## READING PASSAGE
• • • • •
You know how it is – once I hit about 13, guys started asking me out on the street or at the mall – and that was not a complicated situation. To all guys who were cat-calling, whistling, yelling out car windows asking my name, or in general asking me if I liked to party . . . the answer was no, and I did not give them my (or my dad’s) phone number. (Nor did I give them any of the remarkably witty come-backs that my brother always suggested for me after the fact. I would faithfully put them in the file for future use – but of course it never plays out the same way twice and I never could think quickly enough on the spur of the moment.) But I do think that this whole situation is probably what made Dad say to himself, “Self: give this a think.” And he did. He studied it, we talked about it, and I was totally on board with him being an active participant once I was old enough for marriage to be on the horizon.
When I was 16 the Christian guys started thinking that I was of totally marriageable age and began talking to Dad – or asking me if they could talk to Dad. I do know that plenty of girls out there have completely punkish fathers, but I was never anything but grateful for my Dad’s protection and involvement. I don’t love saying no to guys – especially nice Christian guys that I like just fine. In fact, I’m rather horrible at saying no in general – and I was absolutely thankful that Dad would do it for me. And contrary to what certain segments of the internet would like you to believe, my Dad is not (and never has been) a heavy-handed, power-tripping, control freak who delights in smacking people down. When he said no to guys on my behalf, I know that he was not unkind . . . because I’ve known him for a lot of years and I’ve never seen him be unkind.
• • • • •
[Records on target coordinates]
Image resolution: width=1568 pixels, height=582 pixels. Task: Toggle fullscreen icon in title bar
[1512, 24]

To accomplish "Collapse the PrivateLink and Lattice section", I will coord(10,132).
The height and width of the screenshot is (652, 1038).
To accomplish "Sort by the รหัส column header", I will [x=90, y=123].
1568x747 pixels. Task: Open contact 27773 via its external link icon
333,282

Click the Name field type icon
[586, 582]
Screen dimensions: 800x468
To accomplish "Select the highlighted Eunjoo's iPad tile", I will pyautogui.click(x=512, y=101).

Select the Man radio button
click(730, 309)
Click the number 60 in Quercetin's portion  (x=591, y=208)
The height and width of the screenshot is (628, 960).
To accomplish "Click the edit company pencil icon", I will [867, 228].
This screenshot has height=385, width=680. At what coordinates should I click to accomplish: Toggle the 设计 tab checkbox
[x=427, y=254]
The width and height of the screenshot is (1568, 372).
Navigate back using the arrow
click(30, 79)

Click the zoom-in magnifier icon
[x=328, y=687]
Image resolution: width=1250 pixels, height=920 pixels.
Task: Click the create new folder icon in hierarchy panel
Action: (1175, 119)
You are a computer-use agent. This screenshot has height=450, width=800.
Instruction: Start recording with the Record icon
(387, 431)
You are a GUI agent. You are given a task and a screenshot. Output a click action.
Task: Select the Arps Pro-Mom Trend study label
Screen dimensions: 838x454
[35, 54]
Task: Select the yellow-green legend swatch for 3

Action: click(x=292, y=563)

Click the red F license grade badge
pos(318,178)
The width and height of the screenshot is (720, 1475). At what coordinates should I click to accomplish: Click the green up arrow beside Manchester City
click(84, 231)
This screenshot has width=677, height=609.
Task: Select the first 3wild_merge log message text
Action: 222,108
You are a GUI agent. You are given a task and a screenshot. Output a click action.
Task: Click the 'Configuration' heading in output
• • • • •
Reproduce, word for word, the entire passage above about a father's role in turning down suitors.

## ANSWER FOR THE TASK
You know how it is – once I hit about 13, guys started asking me out on the street or at the mall – and that was not a complicated situation. To all guys who were cat-calling, whistling, yelling out car windows asking my name, or in general asking me if I liked to party . . . the answer was no, and I did not give them my (or my dad’s) phone number. (Nor did I give them any of the remarkably witty come-backs that my brother always suggested for me after the fact. I would faithfully put them in the file for future use – but of course it never plays out the same way twice and I never could think quickly enough on the spur of the moment.) But I do think that this whole situation is probably what made Dad say to himself, “Self: give this a think.” And he did. He studied it, we talked about it, and I was totally on board with him being an active participant once I was old enough for marriage to be on the horizon.
When I was 16 the Christian guys started thinking that I was of totally marriageable age and began talking to Dad – or asking me if they could talk to Dad. I do know that plenty of girls out there have completely punkish fathers, but I was never anything but grateful for my Dad’s protection and involvement. I don’t love saying no to guys – especially nice Christian guys that I like just fine. In fact, I’m rather horrible at saying no in general – and I was absolutely thankful that Dad would do it for me. And contrary to what certain segments of the internet would like you to believe, my Dad is not (and never has been) a heavy-handed, power-tripping, control freak who delights in smacking people down. When he said no to guys on my behalf, I know that he was not unkind . . . because I’ve known him for a lot of years and I’ve never seen him be unkind.